Borrowings under the Fifth Amended and Restated Credit Agreement may be used to repay outstanding indebtedness, pay certain fees and expenses, finance working capital needs and general purposes of the Borrowers and their respective subsidiaries and make certain restricted payments and loans to the Borrowers’ respective parents and affiliates.

Availability under the Fifth Amended and Restated Credit Agreement at March 31, 2025 was $863 million, which is limited by restrictions on QVC’s consolidated leverage ratio.  The interest rate on the Credit Facility was 6.0% and 6.8% at March 31, 2025 and 2024, respectively.
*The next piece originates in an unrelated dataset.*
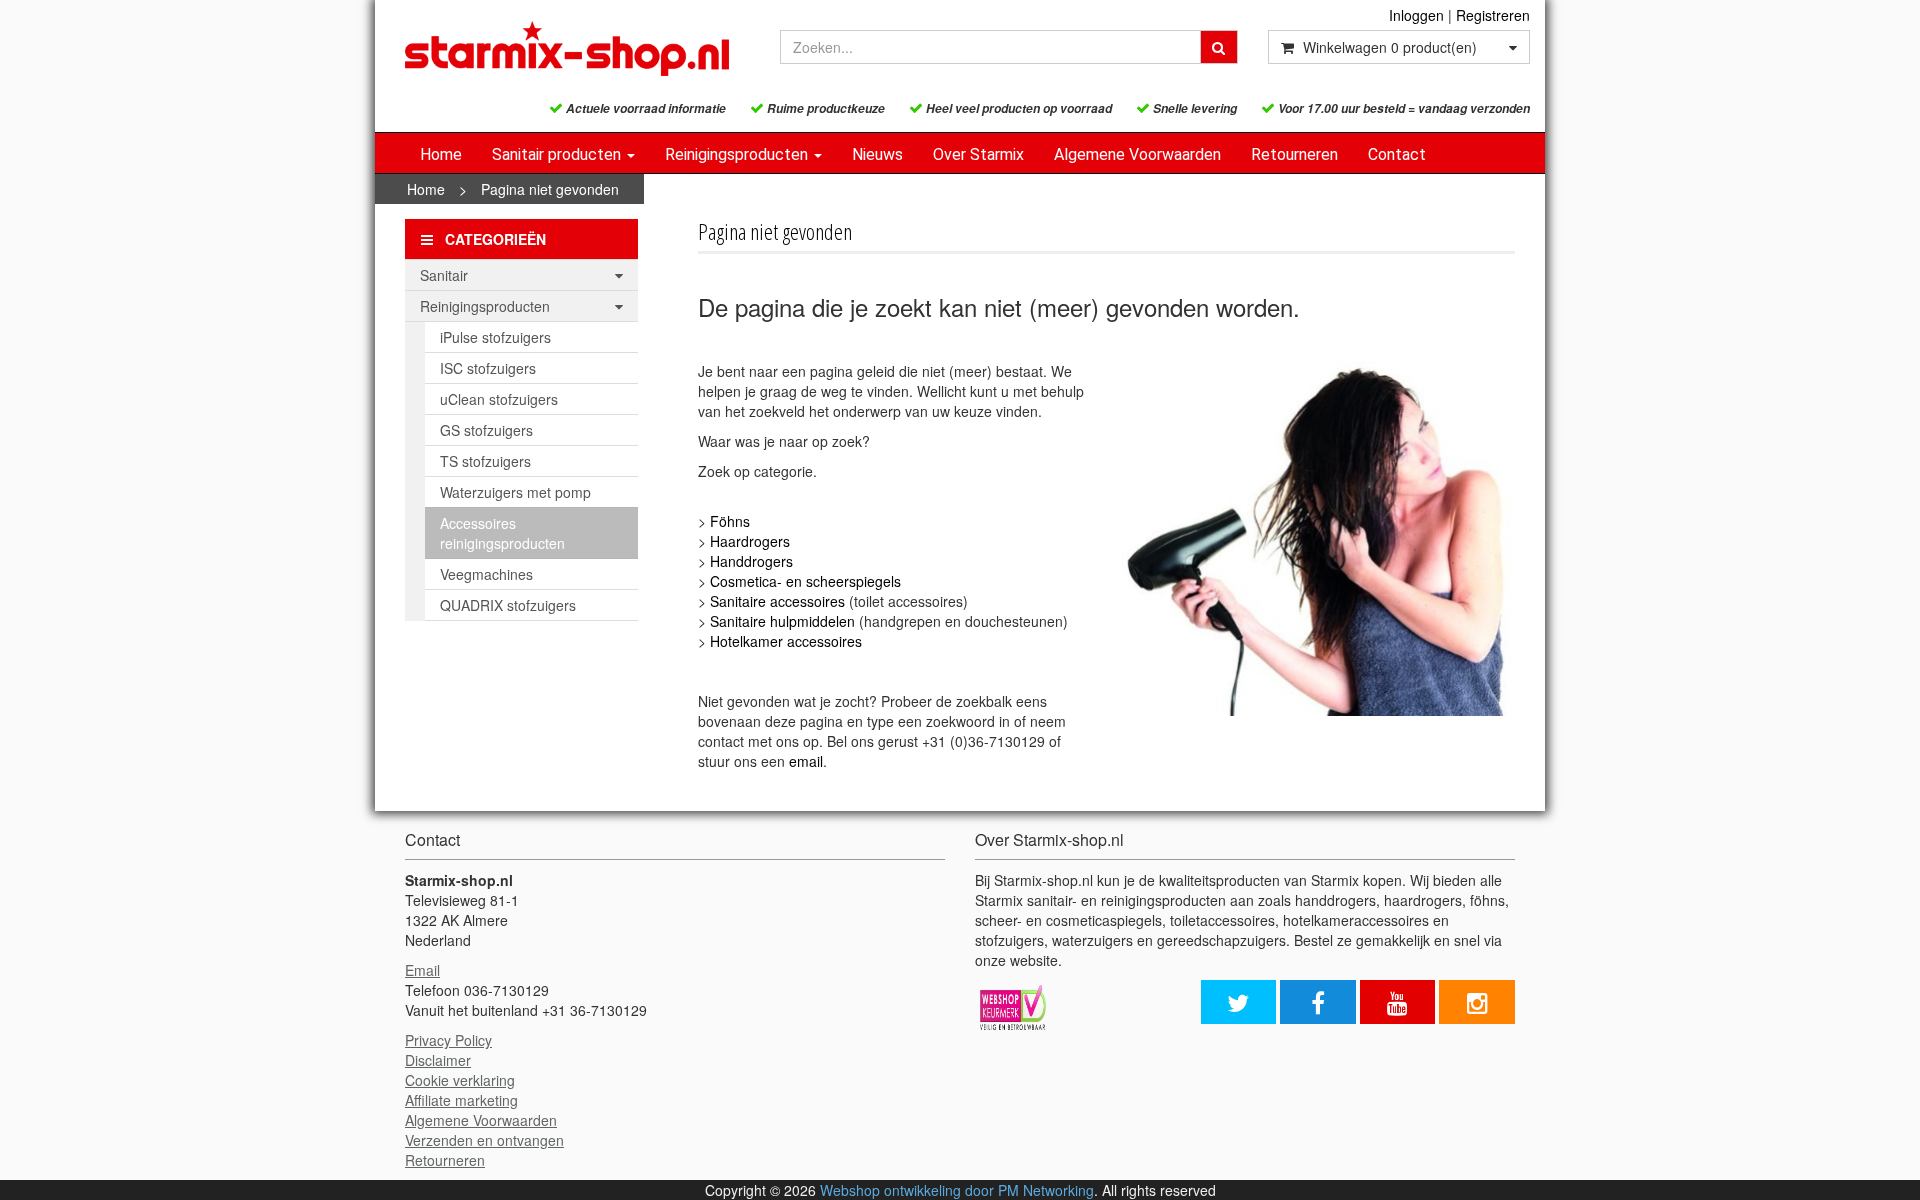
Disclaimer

On April 1, 2025, CBI was removed as a borrower under the Fifth Amended and Restated Credit Agreement. CBI had no outstanding borrowings under the Fifth Amended and Restated Credit Agreement at the time of its removal from the Fifth Amended and Restated Credit Agreement.

Exchangeable Senior Debentures

The Company has elected to account for its exchangeable senior debentures using the fair value option.  Accordingly, changes in the fair value of these instruments are recognized as unrealized gains (losses) in the statements of operations. See note 4 for information related to unrealized gains (losses) on debt measured at fair value.  As of March 31, 2025 the Company’s 3.75% and 4.0% Exchangeable Debentures have been classified as current because the Company does not own shares to exchange the debentures. The Company reviews the terms of the debentures on a quarterly basis to determine whether a triggering event has occurred to require current classification of the exchangeables upon a call event.  

Fair Value of Debt

QVC Group estimates the fair value of its debt based on the quoted market prices for the same or similar issues or on the current rate offered to QVC Group for debt of the same remaining maturities (Level 2). The QVC 6.375% Senior Secured Notes due 2067 (“2067 Notes”) and the QVC 6.25% Senior Secured Notes Due 2068 (“2068 Notes”) are traded on the New York Stock Exchange, and the Company considers them to be actively traded. As such, the 2067 Notes and 2068 Notes are valued based on their trading price (Level 1). The fair value of QVC Group's publicly traded debt securities that are not reported at fair value in the accompanying condensed consolidated balance sheet at March 31, 2025 are as follows (amounts in millions):

Senior debentures

$

319

QVC senior secured notes

    

$

1,150

Due to the variable rate nature, QVC Group believes that the carrying amount of its other debt, not discussed above, approximated fair value at March 31, 2025.